→ Exercise set:
A: Please list the events named in the by-laws excerpt that can end a director's term before the next annual meeting and a successor's election.
B: Answer these from the by-laws excerpt, one line each:
(i) What range may the number of directors fall within?
(ii) Does a director have to be a shareholder of the Corporation?
(iii) When board nominees outnumber open positions, how are directors elected?

PREMIERWEST BANCORP BY-LAWS

2.1 NUMBER AND ELECTION OF DIRECTORS.

(A) Size of the Board.  The Board of Directors shall consist of at least 5 but no more than 25 directors, of which no less than a majority shall be independent directors, the exact number of directors being fixed from time to time within this range by resolution of the Board of Directors.  A decrease in the number of directors will not have the effect of shortening the term of any incumbent director.  For the purposes of this Article 2, the term “independent” shall mean a director who is an independent director as defined under the rules of the NASD applicable to companies listed on Nasdaq.

(B) Election of Directors.  At each annual meeting, the shareholders will elect directors and each director will be elected to hold office until the next annual meeting of shareholders and until the election and qualification of a successor, subject to prior death, resignation or removal.  A director need not be a shareholder of the Corporation.  Election of directors of the Corporation need not be by written ballot, unless requested by the presiding officer or by the holders of a majority of the voting power of the Corporation.  In an election where the number of board nominees exceeds the number of open board positions, the directors shall be elected by a plurality of the votes cast.

→ Material provided:
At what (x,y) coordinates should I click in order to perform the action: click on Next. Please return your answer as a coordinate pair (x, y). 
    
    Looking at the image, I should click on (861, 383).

→ Solutions to each task:
A:
- Death
- Resignation
- Removal

B:
(i) At least 5 and no more than 25 directors.
(ii) No, a director need not be a shareholder.
(iii) By a plurality of the votes cast.